I've I compared this to rolling a fair die three times. Wouldn't probability of getting three $2$'s  and getting all the same numbers be $\left(\dfrac 16 \right)^3$ since its uniform. And the probability of getting two of the same numbers be $\left(\dfrac 16 \right)^2 \left(1-\dfrac{1}{6} \right)$??

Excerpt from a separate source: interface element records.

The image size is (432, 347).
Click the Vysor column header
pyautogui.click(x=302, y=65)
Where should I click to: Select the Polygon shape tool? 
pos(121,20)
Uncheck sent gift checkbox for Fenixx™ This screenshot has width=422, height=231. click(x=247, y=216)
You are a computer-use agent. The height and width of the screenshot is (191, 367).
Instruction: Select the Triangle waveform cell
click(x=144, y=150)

Any help would be appreciated.
 A: *

*You're right, the probability of all 2s is
$$P(222) = P(2)P(2)P(2) = \frac{1}{6}\cdot\frac{1}{6}\cdot\frac{1}{6} = \left(\frac{1}{6}\right)^3= \frac{1}{216},$$
where use the product by independence.

*When calculating probability that they are all the same is, you have to account for all the choices you have for a match, which is $\binom{6}{1}$. So, 
$$P(\text{All match}) = \binom{6}{1}\left(\frac{1}{6}\right)^3 =\frac{1}{36}.$$

*For the first two to match you have again $\binom{6}{1} = 6$ choices for this pair. After, you will only have $\binom{5}{1} = 5$ choices for the remaining single. Lastly, you need to account for the order of the first two since for example $221$ is the same as if I switched the first two $221$, which is $\binom{3}{2,1} = 3$. So the probability of interest is
$$\binom{3}{2,1}\binom{6}{1}\left(\frac{1}{6}\right)^2\binom{5}{1}\left(\frac{1}{6}\right) = 90\left(\frac{1}{6}\right)^3 = \frac{5}{12}.$$
A: You are partially correct.
The probability of three 2's is $\left(\frac16\right)^3=\frac{1}{216}$.

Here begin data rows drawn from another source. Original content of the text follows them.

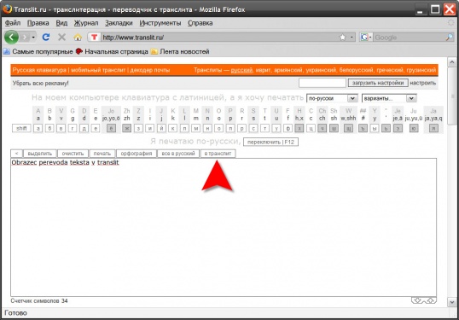459x320 pixels.
Task: Go to the Home page icon
Action: 78,38
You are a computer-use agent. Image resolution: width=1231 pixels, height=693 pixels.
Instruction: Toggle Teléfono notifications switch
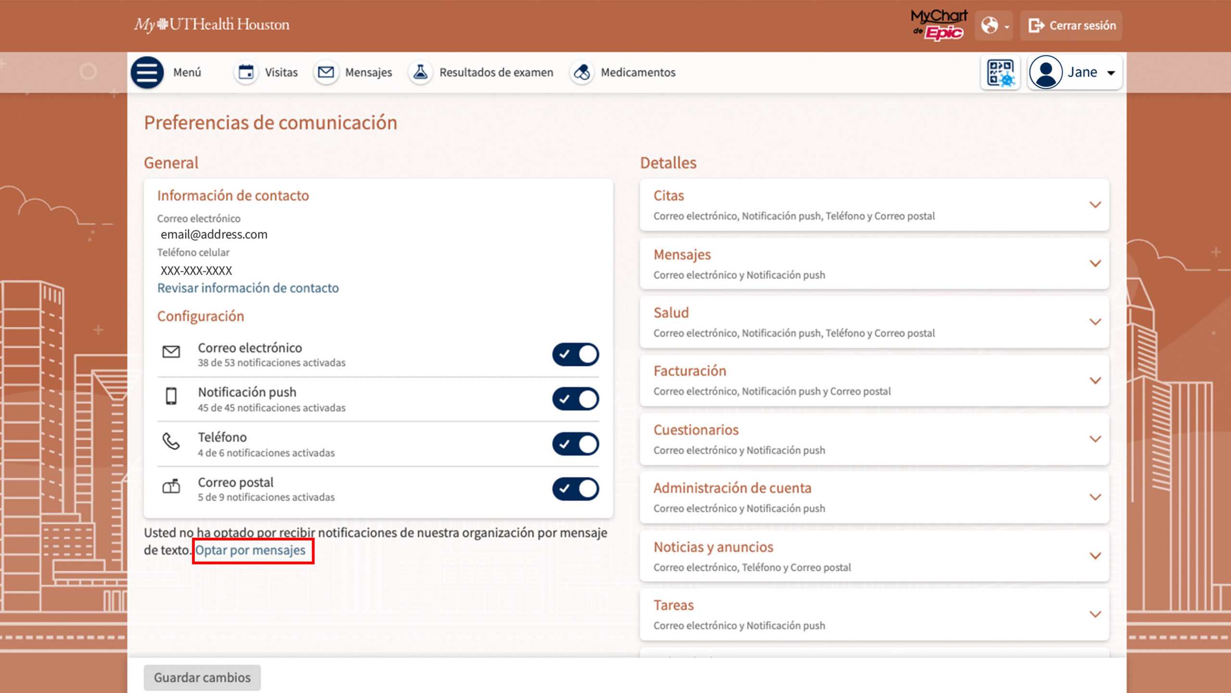click(575, 444)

The probability of all three the same is $1\times\left(\frac16\right)^2=\frac{1}{36}$ as the first number can be any value.
The probability of two the same and the third different is: $1\times\frac{1}{6}\times\frac{5}{6}=\frac{5}{12}$. Same argument applies to the first dice as before.
$$$$
Generalizing this to $n$ sided dice you get respective answers of:
$$\frac{1}{n^3}$$
$$\frac{1}{n^2}$$
$$\frac{n-1}{n^2}$$
Note: For your third problem your wording says first two the same. If you meant just two the same and one different then you need to multiple this answer by 3 to account for different orderings, i.e. AAB, ABA, BAA.